We showed particular constructs within particular behavioural theories to be consistently predictive of healthcare professional behaviour, including intention/proximal goals and self-efficacy (social cognitive theory [
20]), post-intentional factors (action and coping planning [
21]), and habit [
22] (learning theory), theories which have a broader evidence base within psychology [
23‐
25] and implementation science [
26]. We tested organisational theories, including organisational justice, organisational citizenship, and team climate, and found that while organisational justice factors predicted some clinical behaviours cross-sectionally [
14], none of the organisational-level theories consistently predicted clinical behaviours at 12 month follow-up [
27].
We also hypothesised
a priori how some of these theories might combine. We developed and operationalised a dual process model of health professional behaviour that simultaneously tested a sequential reflective process involving how intention to perform a clinical behaviour was mediated through post-intentional factors (action planning, coping planning) alongside a parallel impulsive process accounting for the degree to which clinicians behave automatically [
13]. We demonstrated that, for most clinical actions tested, a dual process approach contributed to understanding how reflective and impulsive factors relate to clinical behaviours.
A separate literature has also investigated the role of multiple goal pursuit, investigating how clinicians [
28,
29] and other populations [
30,
31] manage competing and facilitating goals and priorities in the time available.
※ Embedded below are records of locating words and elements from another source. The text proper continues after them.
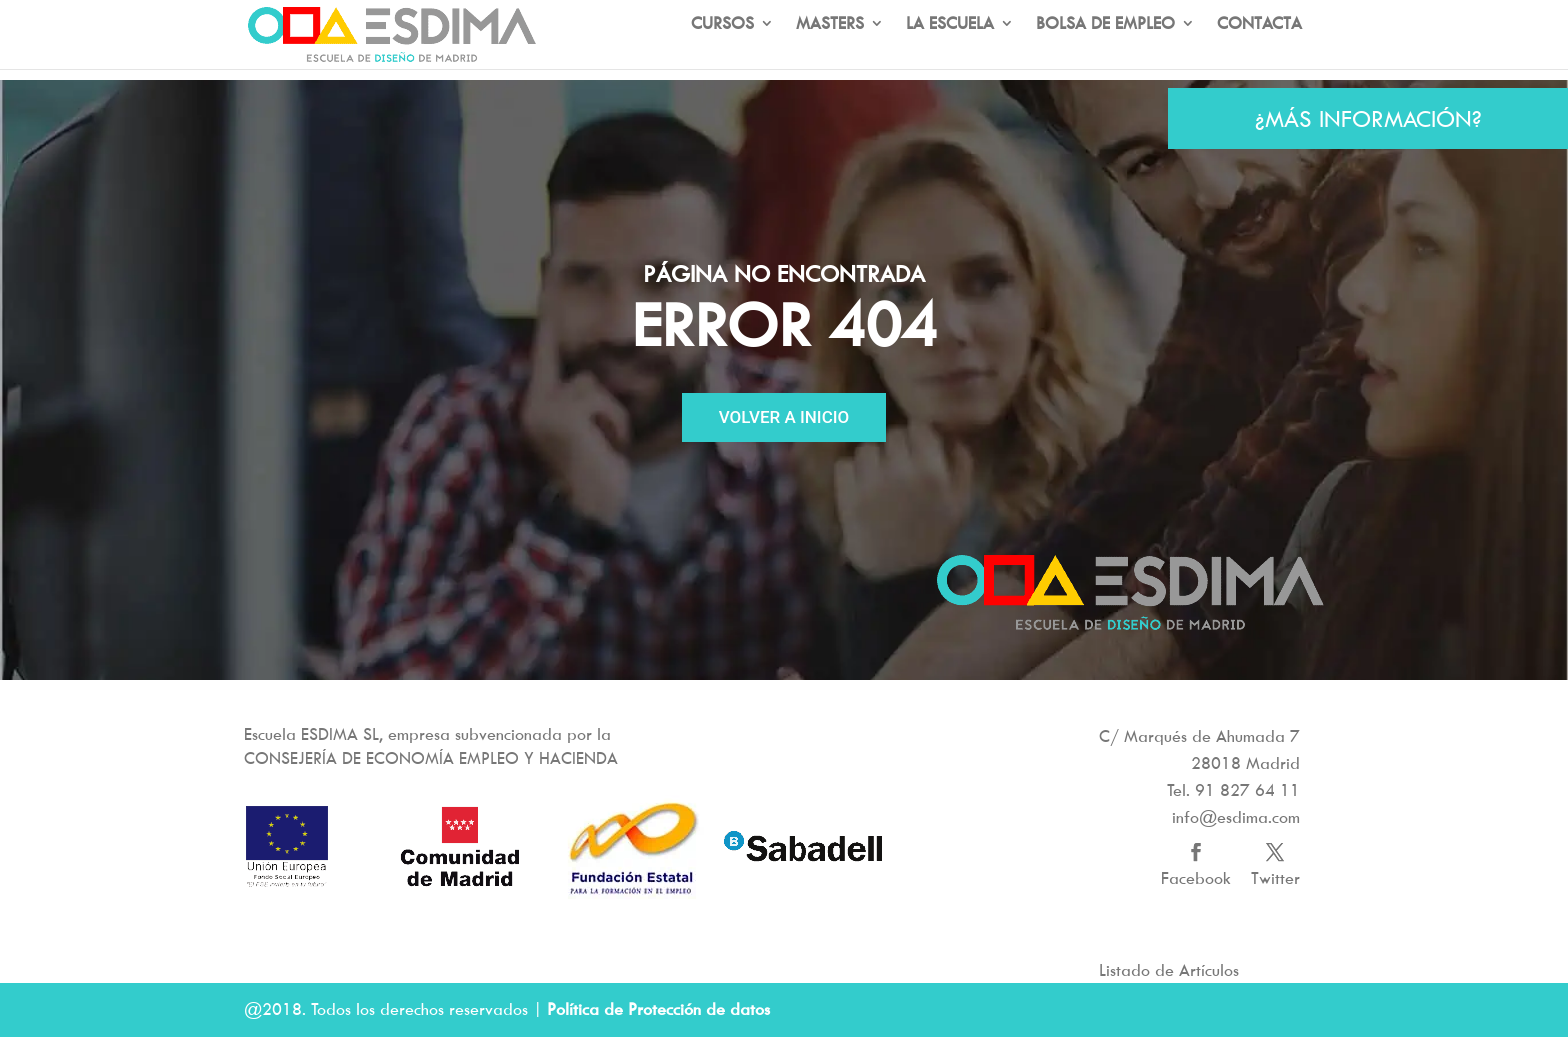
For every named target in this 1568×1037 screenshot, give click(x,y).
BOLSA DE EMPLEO (1105, 47)
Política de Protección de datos (658, 1009)
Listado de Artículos (1169, 970)
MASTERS (830, 47)
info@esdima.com (1236, 817)
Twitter (1275, 878)
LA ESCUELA (950, 47)
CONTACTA (1259, 47)
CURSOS (722, 47)
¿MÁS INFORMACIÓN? (1368, 118)
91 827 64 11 (1247, 790)
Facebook (1196, 878)
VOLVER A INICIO (784, 417)
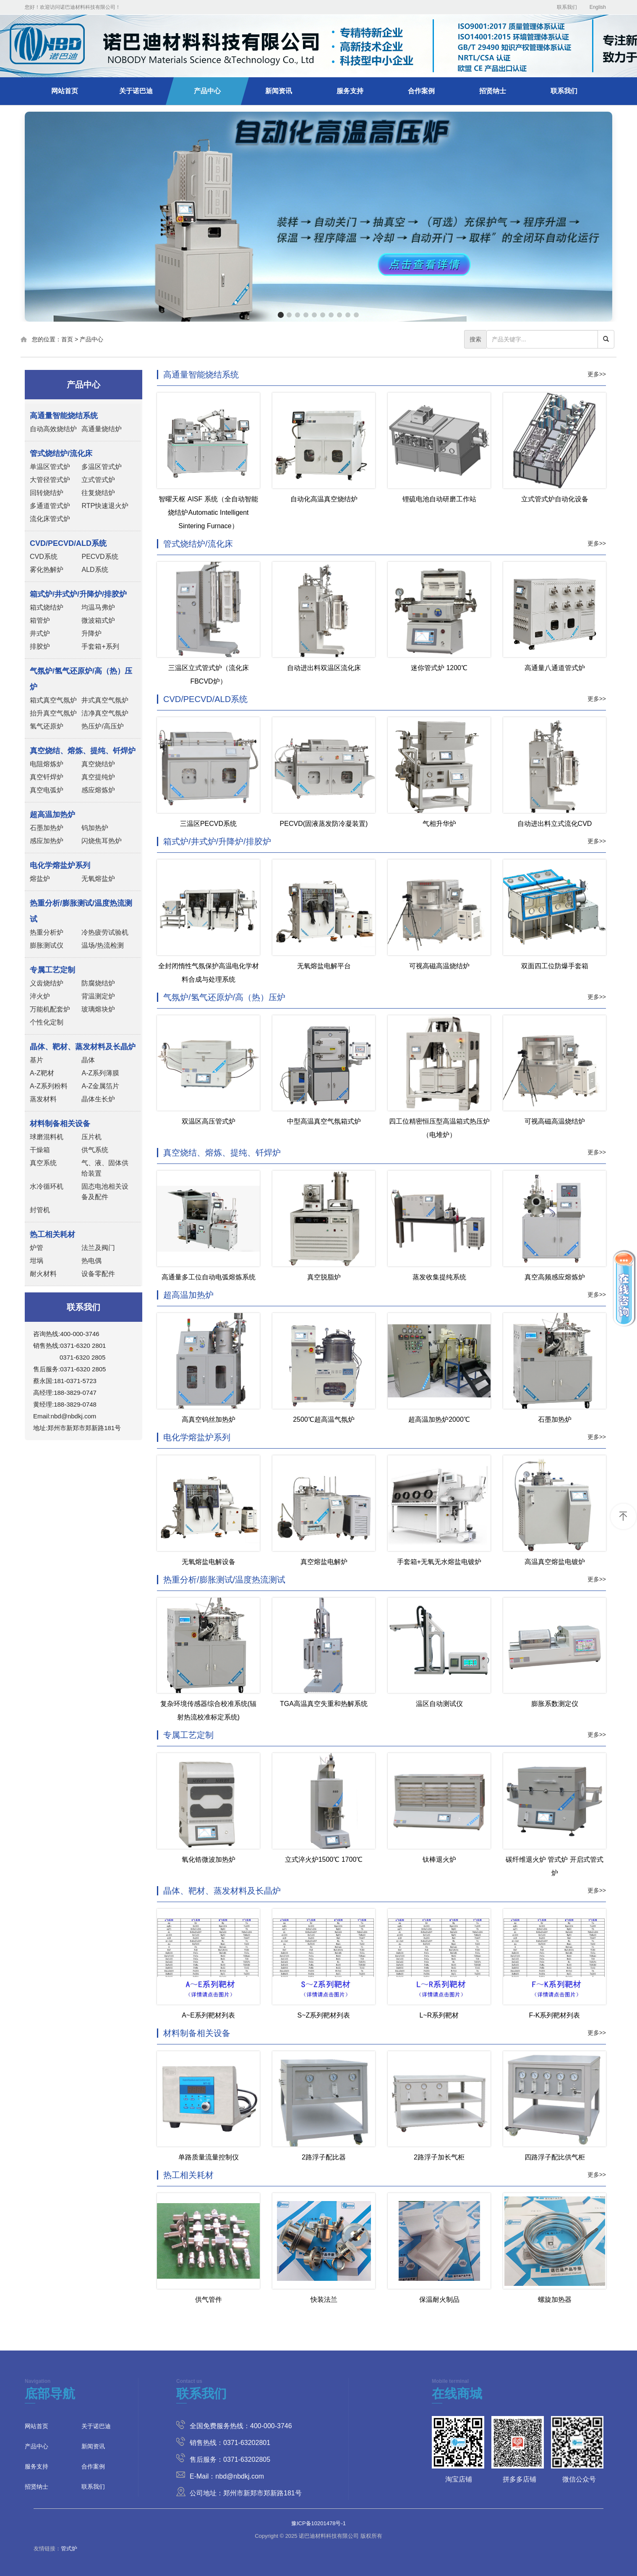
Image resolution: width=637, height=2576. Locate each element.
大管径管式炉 (50, 479)
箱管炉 (40, 620)
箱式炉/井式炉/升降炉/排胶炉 (217, 841)
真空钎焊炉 (46, 777)
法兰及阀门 (98, 1247)
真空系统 (43, 1162)
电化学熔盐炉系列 (196, 1437)
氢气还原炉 (46, 726)
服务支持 (350, 90)
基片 (36, 1060)
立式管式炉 (98, 479)
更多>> (596, 374)
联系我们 (567, 7)
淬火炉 (40, 996)
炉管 (36, 1247)
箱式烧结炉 (46, 607)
This research demonstrated that goal conflict and facilitation are readily identified and predictive of clinical and health-related behaviours and will further inform the present intervention.
To drive forward further improvements in quality of care, the UK National Institute for Health and Care Excellence (NICE) published 13 Quality Standards (QS) for Type 2 diabetes that cover a broader range of areas of diabetes care than current QOF indicators. Eight of these directly relate to primary care and to clinical behaviours assessed in the iQuaD study, which suggests areas in which current care falls short of achieving these indicators. Table
1 describes the QSs that map onto the clinical behaviours that we have previously investigated and which will be targeted for change by the intervention described in this protocol, as well as rates of performance of each behaviour and the sources of data we have used to assess these outcomes.
iQuaD provided an unprecedented opportunity to test and develop further theory that could inform the design of an intervention to improve diabetes quality of care. On the basis of this theoretical development, we will develop, pilot, deliver, and evaluate a theory-based behaviour change intervention targeting GPs and practice nurses to promote high-quality diabetes care consistent with NICE quality standards.